Haute-Ville, Basse-Ville
J'ai déjà vingt-quatre ans, se justifia-t-elle, je veux une chambre bien à moi et la possibilité de m'intéresser à des choses comme la chorale, plutôt que d'être réquisitionnée pour m'occuper de mes frères et sœurs plus jeunes, et de mes parents quand ils seront vieux.
Quoiqu'elle n'allât pas jusque-là dans ses confidences, Renaud sentit que ces derniers devaient être enclins à la considérer comme l'aînée de service, et éventuellement leur « poteau de vieillesse ». Dans ces milieux aussi, on devait avoir un enfant pendu au sein peu après avoir eu vingt ans, ou assumer le rôle de la laissée-pour-compte.
Les histoires personnelles terminées, destinées à poser les appartenances sociales respectives, pas du tout à évoquer des questions intimes, la conversation languit un moment.
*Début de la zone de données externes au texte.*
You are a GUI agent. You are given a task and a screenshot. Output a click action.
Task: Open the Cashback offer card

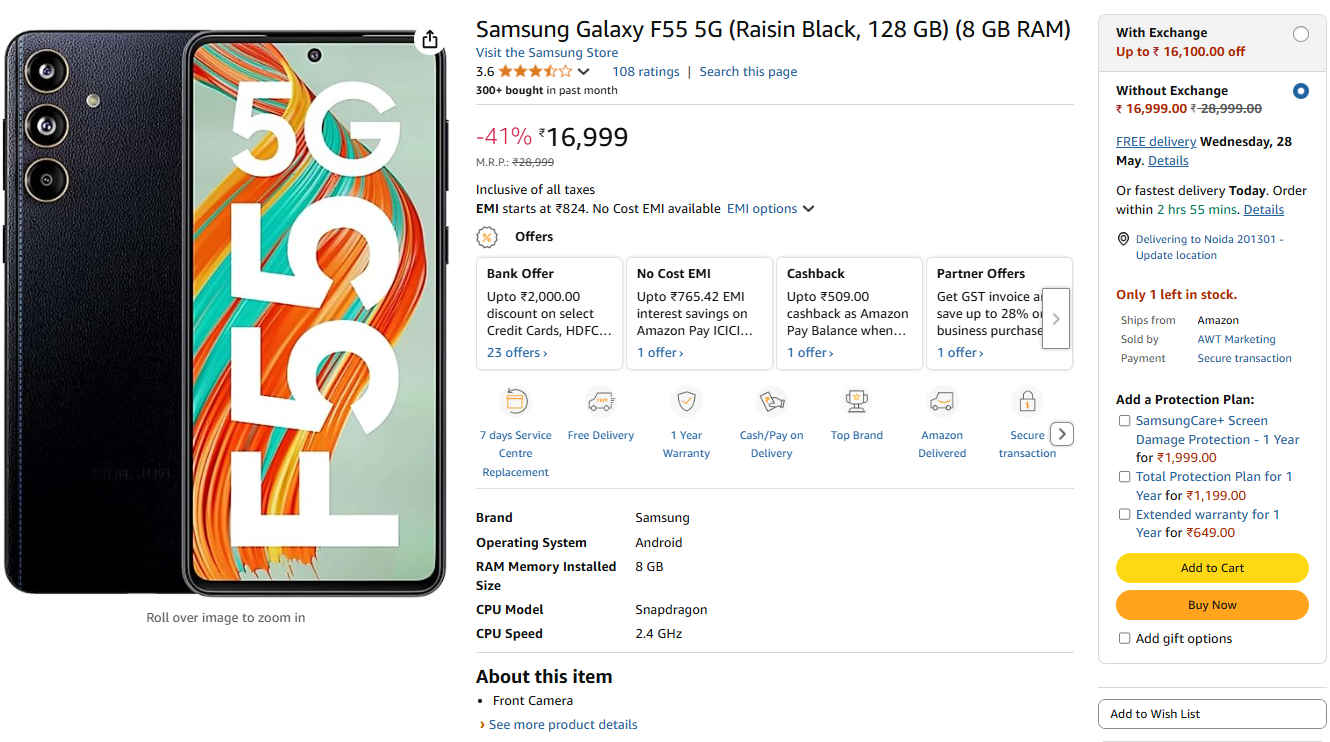(849, 313)
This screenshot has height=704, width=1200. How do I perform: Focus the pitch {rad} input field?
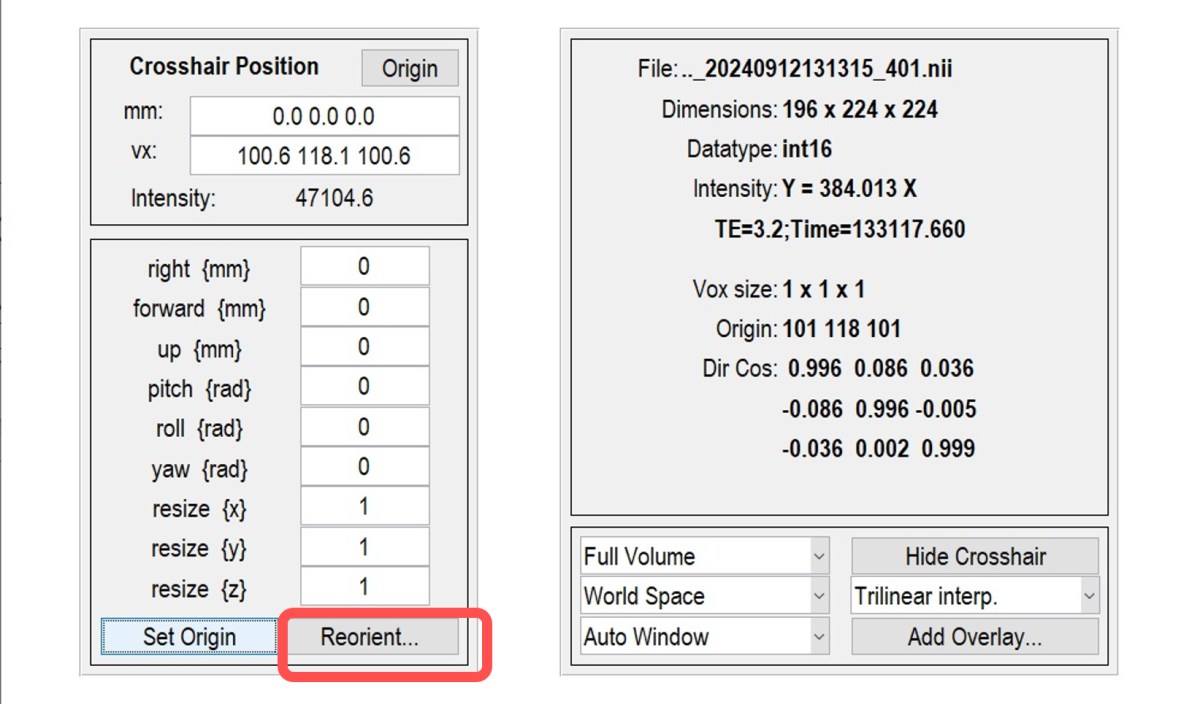[364, 387]
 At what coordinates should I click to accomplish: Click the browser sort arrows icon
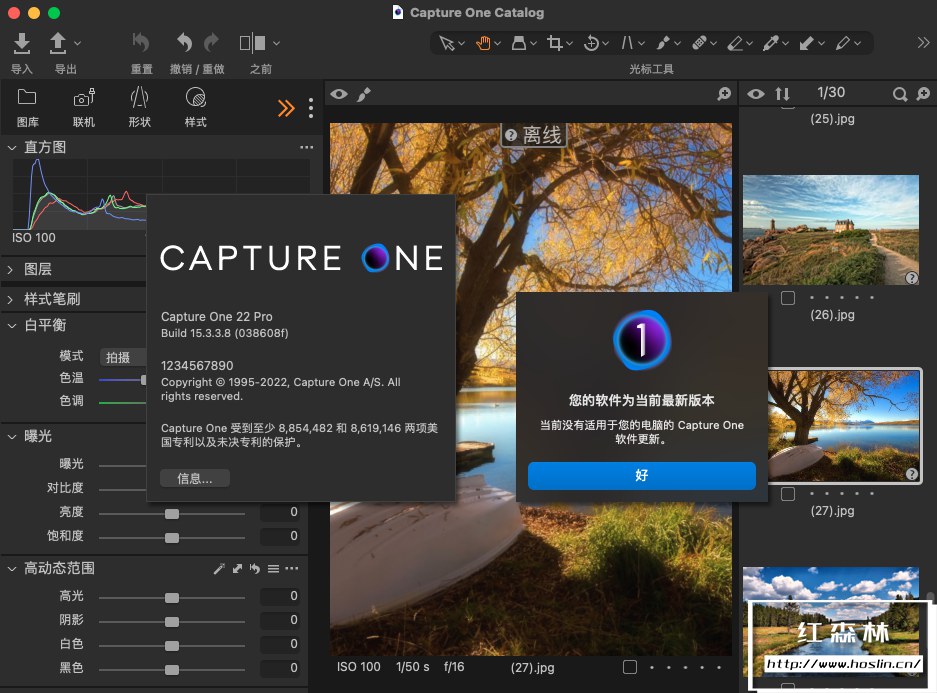[x=782, y=94]
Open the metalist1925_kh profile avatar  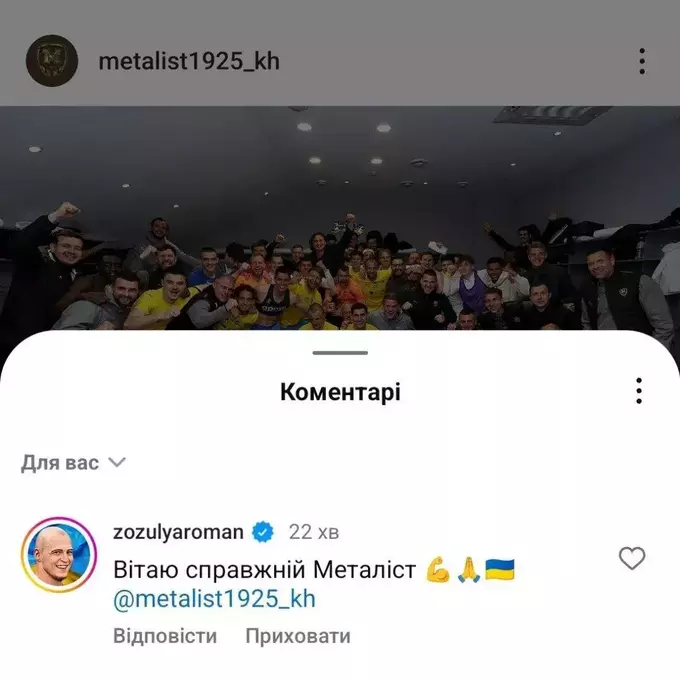tap(52, 61)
Heureusement, ils devaient se diriger vers le cinéma. C'était d'ailleurs pour prévenir les longs silences embarrassés, inévitables entre deux personnes incapables d'évoquer des connaissances communes pour meubler la conversation, que Renaud avait choisi cette activité.
A la fin de la projection, quand ils descendirent le long escalier pour rejoindre le foyer du cinéma, Renaud chercha autour de lui si quelqu'un jetait un regard amusé sur leur couple improbable. L'homme se demandait quelle suite donner à cette soirée. Il pouvait bien la reconduire chez elle, la remercier de cette excellente soirée, et ne plus jamais lui donner de nouvelles. Son sens des convenances le portait à adopter cette attitude. Il descendit la côte d'Abraham, tourna à gauche sur le boulevard Saint-Joseph pour rejoindre sa maison de chambres.
— Je vous remercie pour cette charmante soirée, commença-t-il en stationnant.
En homme bien élevé, il descendit, vint lui ouvrir la portière. Elle ne disait rien, attendant la suite. Il la reconduisit jusqu'à la porte avant d'ajouter encore :
— Si vous me laissez votre numéro de téléphone, je pourrai vous appeler dans le courant de la semaine prochaine, pour que nous recommencions.
Voilà, c'était dit. Germaine lui donna le numéro de téléphone de la maison de chambres, on l'appellerait pour qu'elle puisse prendre la communication. Il lui serra la main, la tint assez longtemps pour marquer la différence avec celle destinée à son banquier. Puis ils se souhaitèrent bonne nuit. Ce cavalier pouvait encore décevoir ses espoirs et ne jamais téléphoner. Ce serait manquer de délicatesse, mais il jouissait seul du privilège de donner suite à son engagement, ou l'effacer de son esprit. Quant à elle, impossible de le relancer: cela ne se faisait tout simplement pas.
Chapitre 9
Le lieutenant Gagnon connut un dimanche détestable. Maintenant, la plupart de ses journées étaient insupportables. Il ne se donna pas la peine de s'habiller pour la messe. Sa femme y alla avec les deux enfants : elle n'osait plus les laisser seuls avec lui. Le lendemain, il se présenta tout de même à son bureau. Il prit bien garde d'arriver avant l'heure où le chef Ryan avait l'habitude de faire un tour de la maison. I ,c lieutenant se dépêcha de prendre une voiture de police et sc sauva, en quelque sorte.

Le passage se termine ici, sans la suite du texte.